▶ **Excerpted text**:

==============================

- 白雪姫の伝説
- Based on: Snow White by Brothers Grimm
- Developed by: Naruhisa Arakawa
- Directed by: Kunitoshi Okajima
- Music by: Hiroki Kikuta
- Countries of origin: Japan Italy
- Original language: Japanese
- No. of episodes: 52

Production
- Executive producer: Ippei Kuri
- Producer: Hirotoshi Ookura
- Running time: 24 minutes
- Production companies: Mondo TV Tatsunoko Production

Original release
- Network: NHK-BS2 (Japan)
- Release: 6 April 1994 – 29 March 1995
- Network: Italia 1 (Italy)
- Release: 6 October – 26 November 1994

= The Legend of Snow White =

Japanese TV anime series

The Legend of Snow White (白雪姫の伝説, Shirayuki Hime no Densetsu) is a Japanese-Italian anime series produced by Tatsunoko Production and Mondo TV, based on the 1812 European fairy tale. Directed by Kunitoshi Okajima, the series premiered on NHK on 6 April 1994 and ran for 52 episodes until its conclusion on 29 March 1995.

The series uses two pieces of theme music: one opening theme, "Heart no mori e tsuretette" by Miki Sakai with Red Dolphins, and one ending theme, "Folk Dance" (フォークダンス, Foku Dansu) by Mebae Miyahara. The original score was written by video game composer Hiroki Kikuta.

==Plot==

The story starts with the birth of a beautiful princess whose skin was as white as snow, hair like ebony and lips like the red color of the roses. Her parents, King and Queen of the Emerald Valley, name her Snow White. The little girl grows happy and healthy, and when her 4th birthday arrives, her parents give her three delightful pets for her presents: a puppy, a cat and a dove.

Soon, Queen Isabelle falls ill and dies, after which Lady Chrystal takes her place, who turns out to be not only an evil, selfish, ambitious woman, she also indulges in the black art of sorcery.

After the king's departure, she makes life difficult for Snow White, although Prince Richard does a bit to liven up the life of the young princess. Later, when the Evil Queen makes an attempt to kill Snow White due to her famed beauty, the little girl ends up in a cozy little cottage, house to the seven dwarfs who eventually befriend her and conjure to protect her from all harms inflicted by her stepmother.

Queen Chrystal tries to take the life of Snow White several times: once by a poisoned ribbon, another time with an enchanted comb, and times at which the dwarfs save her with help from their Book of Knowledge. But during the Queen's last attempt, she finally succeeds to put her in an enchanted sleep - by means of a poisoned apple - in order to take over her body, for hers is aging rapidly due to use of sorcery against a pure soul.

==Characters==
- King Conrad: King of the Emerald Valley, he is heartbroken when his beloved queen passes away, but agrees to fulfill her last wish so that his young daughter, Snow White, can be brought up and educated by a mother.
- Queen Isabelle: First Queen consort of Emerald Valley and wife to King Conrad, she dies when her daughter, Snow White, is only 4 years old. Her dying wish is for her little girl to be raised up by a new mother.
- Molly: Queen Isabelle's personal maid and head over all castle staff, Molly takes care of Snow White; until an unfortunate event occurs and she is banished from the castle.
- Snow White: Voiced by Yuri Amano. A beautiful and kind-hearted girl, the princess of Green Valley and the titular protagonist of the show, Snow White lives happy; until war breaks out in the kingdom and her father is forced to leave her in the care of her then-loving stepmother. Not long time would come to pass until her stepmother would force her away from the castle.

==============================

▶ **Material**:
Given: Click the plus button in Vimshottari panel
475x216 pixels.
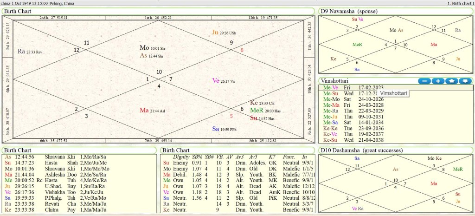Looking at the screenshot, I should [x=438, y=81].
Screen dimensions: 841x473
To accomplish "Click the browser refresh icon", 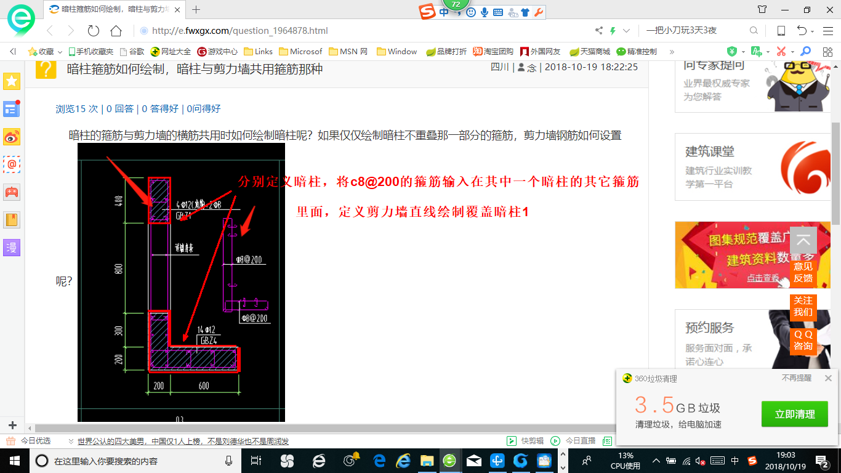I will [94, 31].
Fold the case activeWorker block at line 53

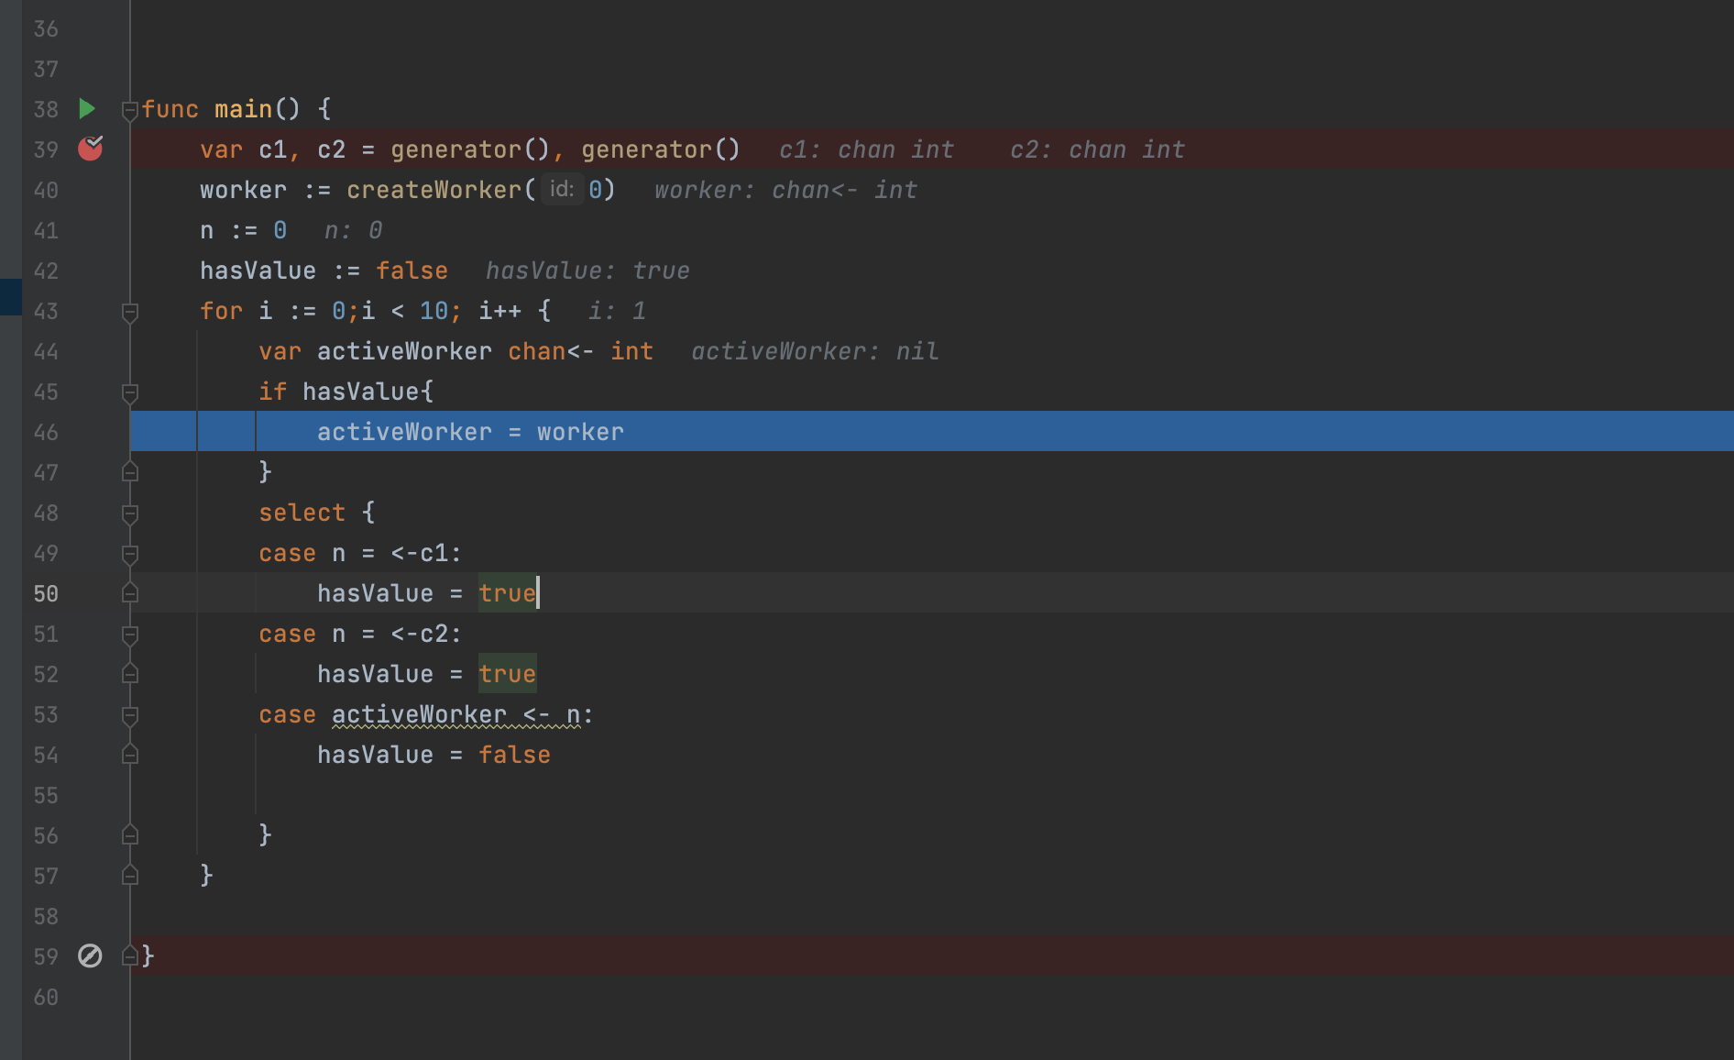click(130, 715)

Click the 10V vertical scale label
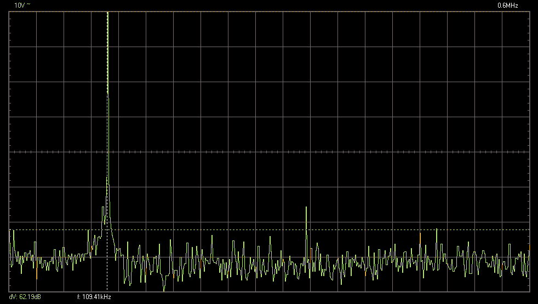(x=19, y=5)
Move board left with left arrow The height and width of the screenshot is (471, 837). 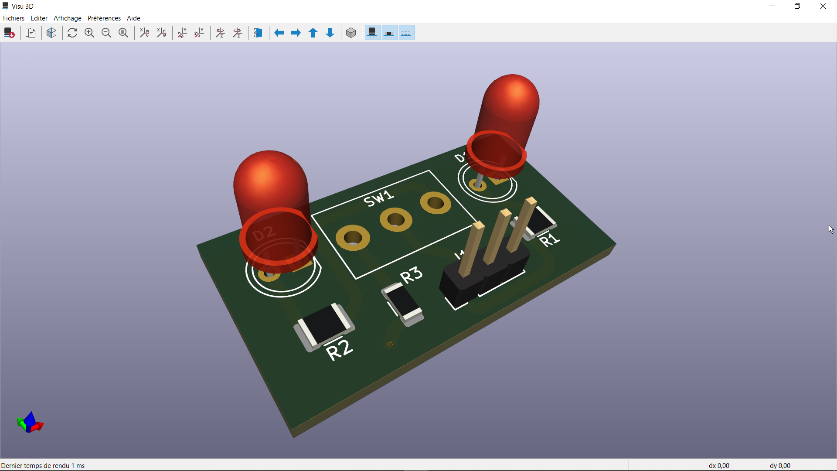click(279, 33)
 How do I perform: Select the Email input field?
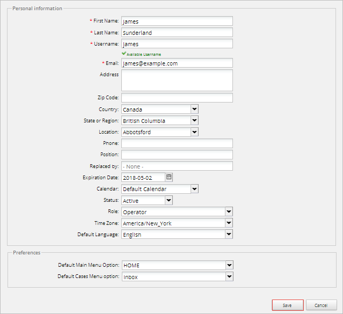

==============================

▶ **Objective**: Return the passage from the Snow White anime article from "Original release" up to and including "29 March 1995.", copied exactly.

▶ **Expected answer**:
Original release
- Network: NHK-BS2 (Japan)
- Release: 6 April 1994 – 29 March 1995
- Network: Italia 1 (Italy)
- Release: 6 October – 26 November 1994

= The Legend of Snow White =

Japanese TV anime series

The Legend of Snow White (白雪姫の伝説, Shirayuki Hime no Densetsu) is a Japanese-Italian anime series produced by Tatsunoko Production and Mondo TV, based on the 1812 European fairy tale. Directed by Kunitoshi Okajima, the series premiered on NHK on 6 April 1994 and ran for 52 episodes until its conclusion on 29 March 1995.